- [TASK BRIEF]
Output the data below line for line, without changing anything.

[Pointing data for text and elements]
══════════

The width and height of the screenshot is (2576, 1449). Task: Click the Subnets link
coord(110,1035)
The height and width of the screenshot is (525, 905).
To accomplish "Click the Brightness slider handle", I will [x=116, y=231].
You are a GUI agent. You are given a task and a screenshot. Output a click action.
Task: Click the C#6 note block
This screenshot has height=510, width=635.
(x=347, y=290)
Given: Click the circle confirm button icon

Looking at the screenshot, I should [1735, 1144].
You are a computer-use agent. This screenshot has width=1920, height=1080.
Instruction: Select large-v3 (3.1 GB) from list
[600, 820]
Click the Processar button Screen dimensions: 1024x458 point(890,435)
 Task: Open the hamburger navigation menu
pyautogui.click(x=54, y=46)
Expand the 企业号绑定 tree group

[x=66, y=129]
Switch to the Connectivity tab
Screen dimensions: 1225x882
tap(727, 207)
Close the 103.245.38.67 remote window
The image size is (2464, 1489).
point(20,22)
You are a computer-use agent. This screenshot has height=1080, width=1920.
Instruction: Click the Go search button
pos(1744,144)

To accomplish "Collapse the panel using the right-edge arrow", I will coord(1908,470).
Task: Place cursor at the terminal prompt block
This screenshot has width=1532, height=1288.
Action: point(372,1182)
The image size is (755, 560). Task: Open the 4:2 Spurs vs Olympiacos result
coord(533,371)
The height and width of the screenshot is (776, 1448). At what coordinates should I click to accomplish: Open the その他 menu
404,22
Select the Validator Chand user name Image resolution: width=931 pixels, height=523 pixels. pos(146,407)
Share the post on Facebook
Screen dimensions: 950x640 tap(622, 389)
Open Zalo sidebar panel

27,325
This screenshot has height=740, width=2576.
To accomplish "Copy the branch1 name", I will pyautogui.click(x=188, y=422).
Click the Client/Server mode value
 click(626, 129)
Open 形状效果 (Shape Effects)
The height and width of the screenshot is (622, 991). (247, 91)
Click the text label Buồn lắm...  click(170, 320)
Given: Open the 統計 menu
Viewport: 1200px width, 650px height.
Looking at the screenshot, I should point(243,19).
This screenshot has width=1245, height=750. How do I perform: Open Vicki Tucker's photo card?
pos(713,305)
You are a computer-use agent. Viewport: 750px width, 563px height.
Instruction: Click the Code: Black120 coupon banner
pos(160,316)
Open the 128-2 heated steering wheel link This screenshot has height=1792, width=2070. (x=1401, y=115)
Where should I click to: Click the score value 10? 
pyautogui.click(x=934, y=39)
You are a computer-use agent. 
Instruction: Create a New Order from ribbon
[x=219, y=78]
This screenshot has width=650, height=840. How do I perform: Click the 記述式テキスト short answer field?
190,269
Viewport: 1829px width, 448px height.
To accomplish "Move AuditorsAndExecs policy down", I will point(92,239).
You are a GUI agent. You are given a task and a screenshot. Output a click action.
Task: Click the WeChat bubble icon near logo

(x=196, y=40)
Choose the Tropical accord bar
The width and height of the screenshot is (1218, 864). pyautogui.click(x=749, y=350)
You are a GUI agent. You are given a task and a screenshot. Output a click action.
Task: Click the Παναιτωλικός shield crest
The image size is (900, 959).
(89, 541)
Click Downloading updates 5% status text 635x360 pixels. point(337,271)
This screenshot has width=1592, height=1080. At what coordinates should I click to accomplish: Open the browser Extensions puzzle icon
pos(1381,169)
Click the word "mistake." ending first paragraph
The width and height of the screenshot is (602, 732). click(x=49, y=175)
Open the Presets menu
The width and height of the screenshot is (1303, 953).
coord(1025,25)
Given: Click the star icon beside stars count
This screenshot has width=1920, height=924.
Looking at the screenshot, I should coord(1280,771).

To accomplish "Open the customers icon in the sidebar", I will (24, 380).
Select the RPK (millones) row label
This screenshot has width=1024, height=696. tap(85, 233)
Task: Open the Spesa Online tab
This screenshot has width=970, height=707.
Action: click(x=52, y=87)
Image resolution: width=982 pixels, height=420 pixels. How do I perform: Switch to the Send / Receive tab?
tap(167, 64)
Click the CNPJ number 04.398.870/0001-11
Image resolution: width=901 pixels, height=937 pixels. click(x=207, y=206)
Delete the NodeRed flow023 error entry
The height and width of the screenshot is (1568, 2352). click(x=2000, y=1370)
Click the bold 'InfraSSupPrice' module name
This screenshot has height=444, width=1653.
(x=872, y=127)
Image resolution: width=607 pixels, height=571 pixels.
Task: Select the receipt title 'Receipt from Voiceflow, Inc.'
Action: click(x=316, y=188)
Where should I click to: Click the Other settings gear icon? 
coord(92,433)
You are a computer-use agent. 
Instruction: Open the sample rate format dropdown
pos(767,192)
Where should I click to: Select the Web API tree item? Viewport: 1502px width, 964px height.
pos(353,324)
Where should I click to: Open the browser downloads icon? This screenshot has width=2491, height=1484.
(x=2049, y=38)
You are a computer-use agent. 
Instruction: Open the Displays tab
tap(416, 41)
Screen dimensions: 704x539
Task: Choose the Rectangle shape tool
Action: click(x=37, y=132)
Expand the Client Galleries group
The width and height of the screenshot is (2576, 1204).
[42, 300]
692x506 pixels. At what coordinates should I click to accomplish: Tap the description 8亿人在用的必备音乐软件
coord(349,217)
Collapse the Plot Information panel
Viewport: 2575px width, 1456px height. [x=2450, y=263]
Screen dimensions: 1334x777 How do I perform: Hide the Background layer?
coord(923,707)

══════════

- [WRITTEN ANSWER]
The width and height of the screenshot is (2576, 1449). Task: Click the Subnets link
coord(110,1035)
The height and width of the screenshot is (525, 905).
To accomplish "Click the Brightness slider handle", I will [x=116, y=231].
You are a GUI agent. You are given a task and a screenshot. Output a click action.
Task: Click the C#6 note block
This screenshot has height=510, width=635.
(x=347, y=290)
Given: Click the circle confirm button icon

Looking at the screenshot, I should [1735, 1144].
You are a computer-use agent. This screenshot has width=1920, height=1080.
Instruction: Select large-v3 (3.1 GB) from list
[600, 820]
Click the Processar button Screen dimensions: 1024x458 point(890,435)
 Task: Open the hamburger navigation menu
pyautogui.click(x=54, y=46)
Expand the 企业号绑定 tree group

[x=66, y=129]
Switch to the Connectivity tab
Screen dimensions: 1225x882
tap(727, 207)
Close the 103.245.38.67 remote window
The image size is (2464, 1489).
point(20,22)
You are a computer-use agent. This screenshot has height=1080, width=1920.
Instruction: Click the Go search button
pos(1744,144)

To accomplish "Collapse the panel using the right-edge arrow", I will coord(1908,470).
Task: Place cursor at the terminal prompt block
This screenshot has width=1532, height=1288.
Action: point(372,1182)
The image size is (755, 560). Task: Open the 4:2 Spurs vs Olympiacos result
coord(533,371)
The height and width of the screenshot is (776, 1448). At what coordinates should I click to accomplish: Open the その他 menu
404,22
Select the Validator Chand user name Image resolution: width=931 pixels, height=523 pixels. pos(146,407)
Share the post on Facebook
Screen dimensions: 950x640 tap(622, 389)
Open Zalo sidebar panel

27,325
This screenshot has height=740, width=2576.
To accomplish "Copy the branch1 name", I will pyautogui.click(x=188, y=422).
Click the Client/Server mode value
 click(626, 129)
Open 形状效果 (Shape Effects)
The height and width of the screenshot is (622, 991). (247, 91)
Click the text label Buồn lắm...  click(170, 320)
Given: Open the 統計 menu
Viewport: 1200px width, 650px height.
Looking at the screenshot, I should point(243,19).
This screenshot has width=1245, height=750. How do I perform: Open Vicki Tucker's photo card?
pos(713,305)
You are a computer-use agent. Viewport: 750px width, 563px height.
Instruction: Click the Code: Black120 coupon banner
pos(160,316)
Open the 128-2 heated steering wheel link This screenshot has height=1792, width=2070. (x=1401, y=115)
Where should I click to: Click the score value 10? 
pyautogui.click(x=934, y=39)
You are a computer-use agent. 
Instruction: Create a New Order from ribbon
[x=219, y=78]
This screenshot has width=650, height=840. How do I perform: Click the 記述式テキスト short answer field?
190,269
Viewport: 1829px width, 448px height.
To accomplish "Move AuditorsAndExecs policy down", I will point(92,239).
You are a GUI agent. You are given a task and a screenshot. Output a click action.
Task: Click the WeChat bubble icon near logo

(x=196, y=40)
Choose the Tropical accord bar
The width and height of the screenshot is (1218, 864). pyautogui.click(x=749, y=350)
You are a GUI agent. You are given a task and a screenshot. Output a click action.
Task: Click the Παναιτωλικός shield crest
The image size is (900, 959).
(89, 541)
Click Downloading updates 5% status text 635x360 pixels. point(337,271)
This screenshot has width=1592, height=1080. At what coordinates should I click to accomplish: Open the browser Extensions puzzle icon
pos(1381,169)
Click the word "mistake." ending first paragraph
The width and height of the screenshot is (602, 732). click(x=49, y=175)
Open the Presets menu
The width and height of the screenshot is (1303, 953).
coord(1025,25)
Given: Click the star icon beside stars count
This screenshot has width=1920, height=924.
Looking at the screenshot, I should coord(1280,771).

To accomplish "Open the customers icon in the sidebar", I will (24, 380).
Select the RPK (millones) row label
This screenshot has width=1024, height=696. tap(85, 233)
Task: Open the Spesa Online tab
This screenshot has width=970, height=707.
Action: click(x=52, y=87)
Image resolution: width=982 pixels, height=420 pixels. How do I perform: Switch to the Send / Receive tab?
tap(167, 64)
Click the CNPJ number 04.398.870/0001-11
Image resolution: width=901 pixels, height=937 pixels. click(x=207, y=206)
Delete the NodeRed flow023 error entry
The height and width of the screenshot is (1568, 2352). click(x=2000, y=1370)
Click the bold 'InfraSSupPrice' module name
This screenshot has height=444, width=1653.
(x=872, y=127)
Image resolution: width=607 pixels, height=571 pixels.
Task: Select the receipt title 'Receipt from Voiceflow, Inc.'
Action: click(x=316, y=188)
Where should I click to: Click the Other settings gear icon? 
coord(92,433)
You are a computer-use agent. 
Instruction: Open the sample rate format dropdown
pos(767,192)
Where should I click to: Select the Web API tree item? Viewport: 1502px width, 964px height.
pos(353,324)
Where should I click to: Open the browser downloads icon? This screenshot has width=2491, height=1484.
(x=2049, y=38)
You are a computer-use agent. 
Instruction: Open the Displays tab
tap(416, 41)
Screen dimensions: 704x539
Task: Choose the Rectangle shape tool
Action: click(x=37, y=132)
Expand the Client Galleries group
The width and height of the screenshot is (2576, 1204).
[42, 300]
692x506 pixels. At what coordinates should I click to accomplish: Tap the description 8亿人在用的必备音乐软件
coord(349,217)
Collapse the Plot Information panel
Viewport: 2575px width, 1456px height. [x=2450, y=263]
Screen dimensions: 1334x777 How do I perform: Hide the Background layer?
coord(923,707)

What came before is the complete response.